6am:  Call and talk to Cami again
6:30am:  Day shift arrives, report off.  Sit around and wait for breakfast to start at 7:30. 
7:30am:  Eat three boiled egg whites and oatmeal.
8am:  Head back to my dorm room and change into my jammies, brush my teeth and write in my journal.
8:30am: Try to go to sleep
Tuesday, Wednesday, Thursday, Friday, Saturday and Sunday were all exactly the same with the following exceptions
Tuesday: 
9:30:  Workout is Interval running and ABS
11pm:  Laundry Day, throw a load of laundry in but make sure it is done by midnight or it is thrown in a sack and put in the First Sergeant’s (aka the Shirt) office and you have to recite the Airman’s Creed to get it back because from midnight to 2am every day the laundry room is cleaned.  It usually only takes them about ten minutes to clean it but you can’t use it anyway.
1:30am:  Brought a US soldier to the OR with bilateral lower extremity amputations from an IED blast to the OR for 4 hours.
Also no cup of soup at midnight chow because it is usually Beef Noodle.  Movie was Fantastic Mr.

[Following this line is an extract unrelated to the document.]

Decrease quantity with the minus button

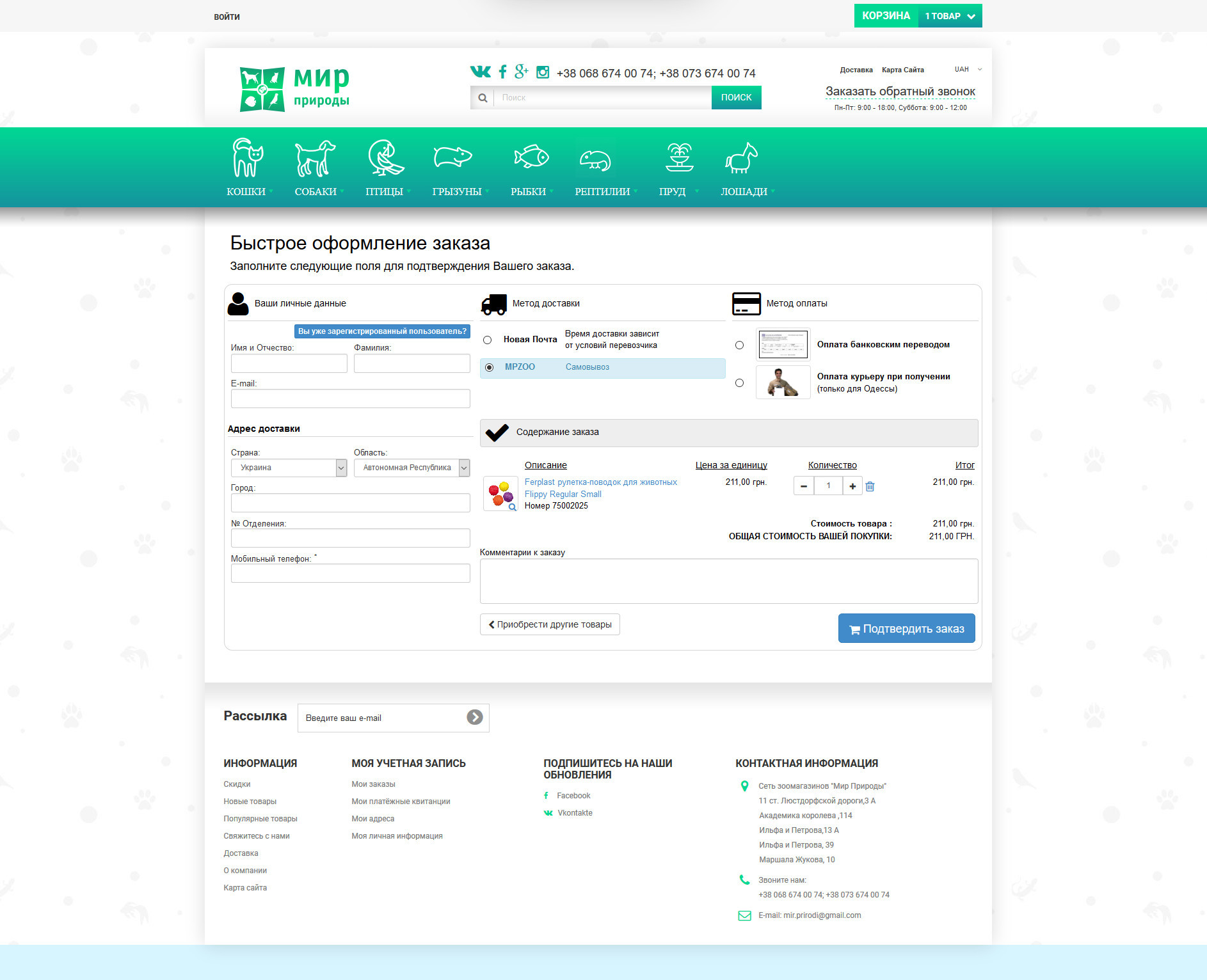pos(804,486)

Fox
Wednesday:
9:30:  Workout is Lower Body
Soup is Chicken Noodle.  Movie was Willow.
No oatmeal for breakfast.
Thursday:
Same workout as on Tuesday
Soup is Minestrone and movie was Johnny Lingo.
Friday:
Same workout as Monday
Soup is Vegetable, movie was The Help
Saturday:
At change of shift we usually will have an anesthesia staff movie night.  Day shift will get the stuff for build your own pizza or burritos or cheese dip and we will watch a movie together, this week it was Bourne Legacy. 
Workout is the same as Tuesday and Thursday
I don’t go to bed at 8:30 because church starts at 10am so I study some more.
10-11:30 Church
11:30am: Go to bed
I don’t work out on Sundays and I usually have French Toast for dinner or maybe a three-egg scramble with veggies but since I haven’t gone yet I can’t say what the day will bring.
They do try to break up the monotony with random things throughout the week.  Today in the hall there was a “Fashion Show” where people had to make their own costumes.  I will include those pictures on the blog.  That pretty much sums up the week, month, quarter . . . like Forest Gump says,” life is like a box of chocolates, you never know what you’re going to get.”  Hope your week goes well.  Be safe.
www.thebookofbrett.blogspot.com

Low clearance.  Writing in my journal before bed.

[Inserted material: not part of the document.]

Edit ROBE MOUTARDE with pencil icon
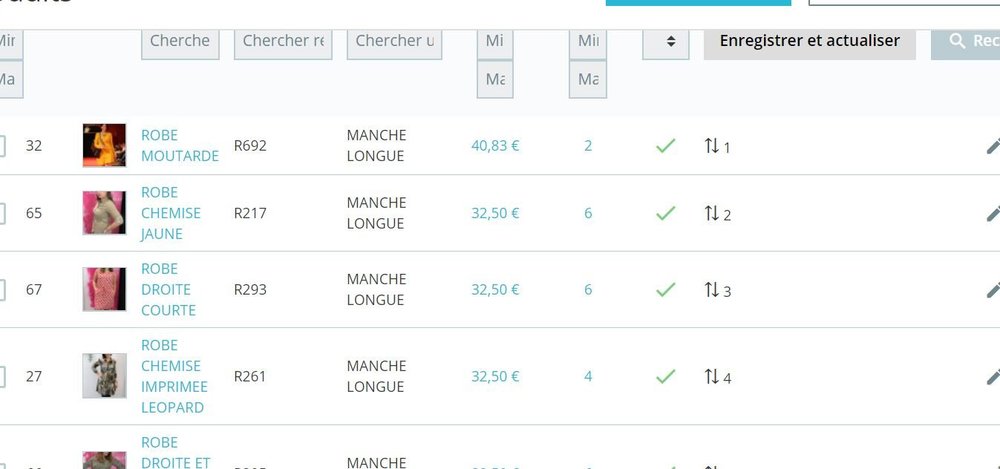 point(993,146)
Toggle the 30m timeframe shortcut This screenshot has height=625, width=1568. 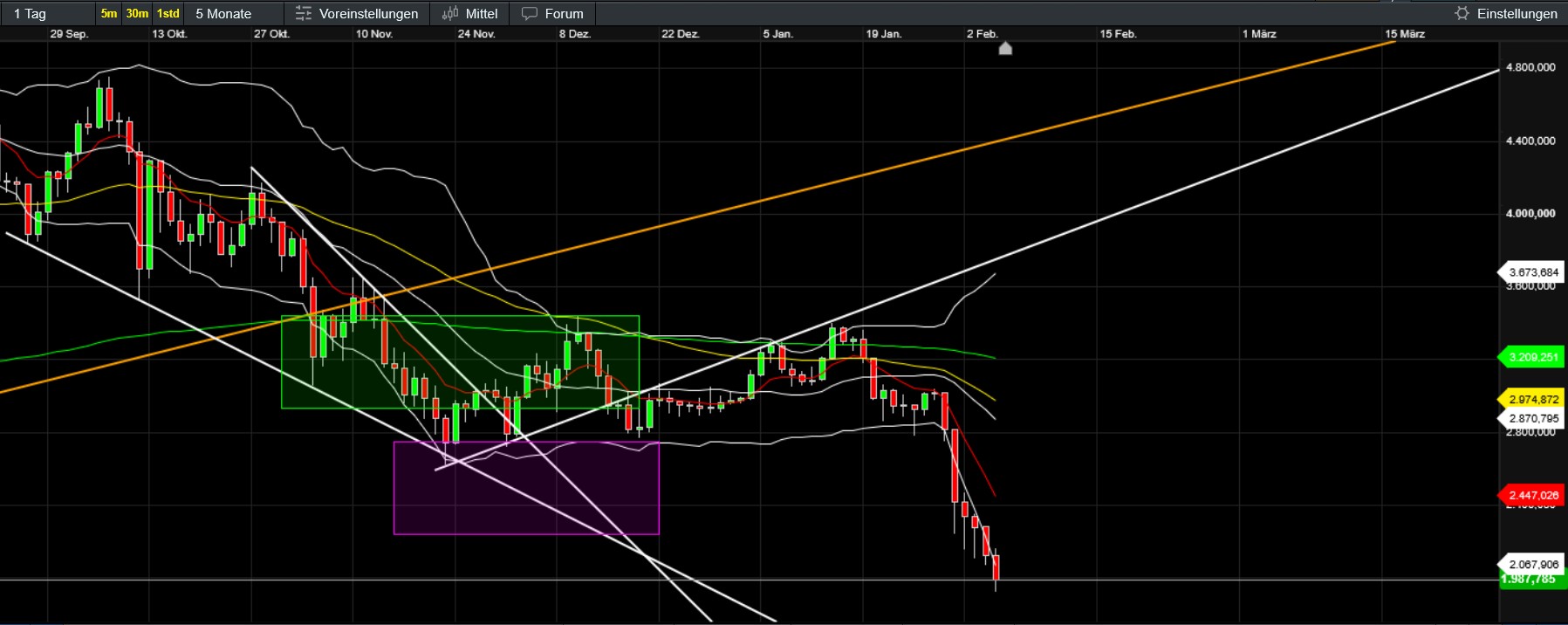tap(137, 13)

I had to include these two pictures to squelch all the nasty rumors going around that Dr Landreth never does anything.

A picture is worth a thousand words

A mustache update.  I know it doesn't look any different.  I was suppose to be able to shave it off on Feb 1 but one of the docs asked me to wait until his wife sent the 'mustache on a stick' things for a group picture.  I reluctantly consented because she sent it priority.  So another two weeks.
None of the advice I have followed has made any difference.

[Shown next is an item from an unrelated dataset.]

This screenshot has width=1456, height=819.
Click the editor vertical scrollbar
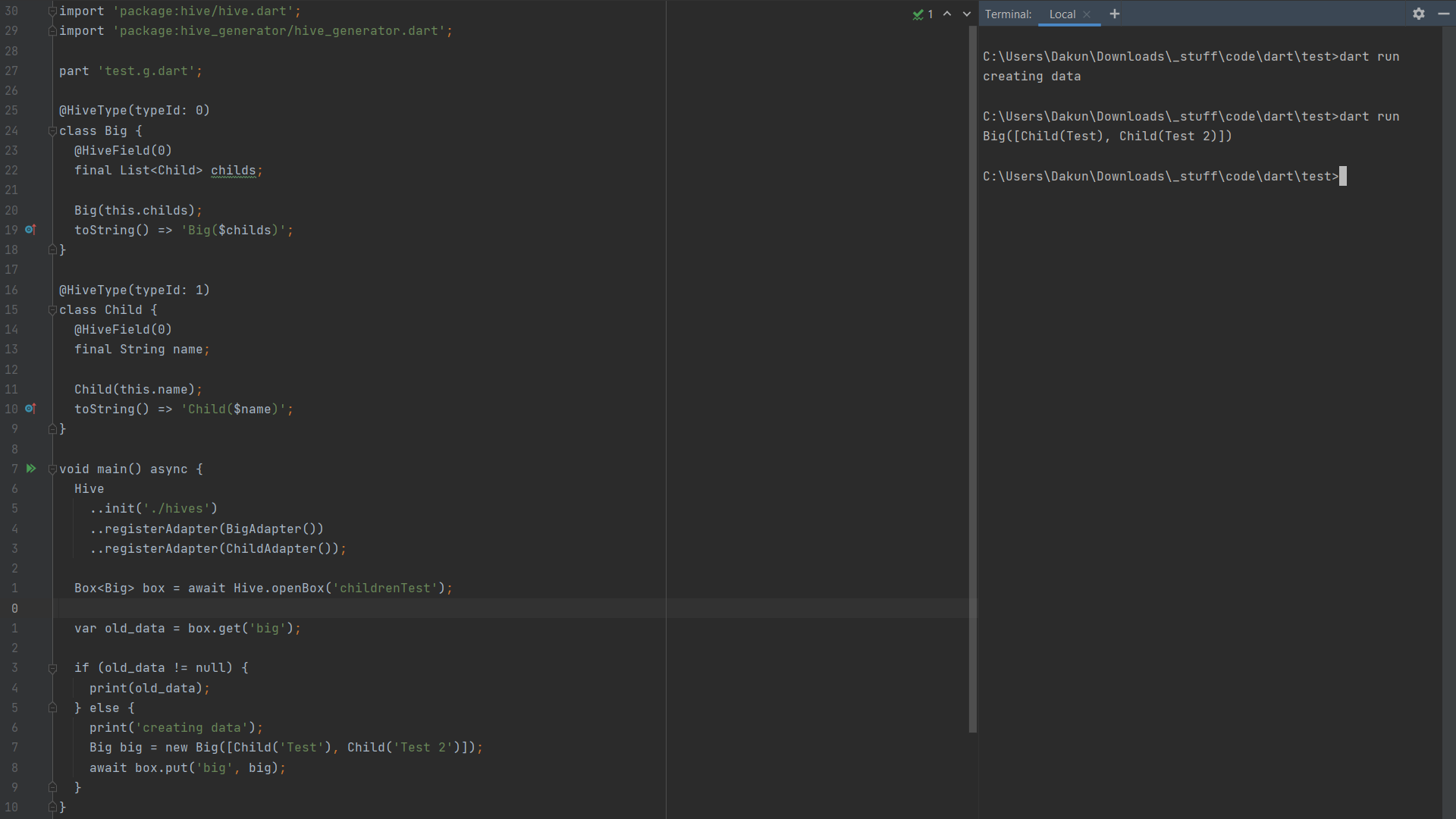coord(973,379)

This is our OR locker room.  My locker is on the top with the blue towel.  The guy with the bottom locker that is open hangs his shorts on the outside of his locker door.  That isn't a big deal until he hangs his shorts up after he has been wearing them to run.  When he hangs them up they are completely soaked with sweat.  They drip dry creating a huge puddle on the floor that I have had the misfortune of stepping in and soaking my socks.  Gross!

The Ground Hog Day meal, soup is Corn Chowder.

The 'catwalk' for the fashion show.  I was coerced into coming to watch.

This is our leadership in the hospital and the honorable judges.

Everyone had to make their own costumes. Some were serious most were funny.

These guys had the most elaborate costumes made out of biohazard bags and drapes. 






This guy won for this move right here.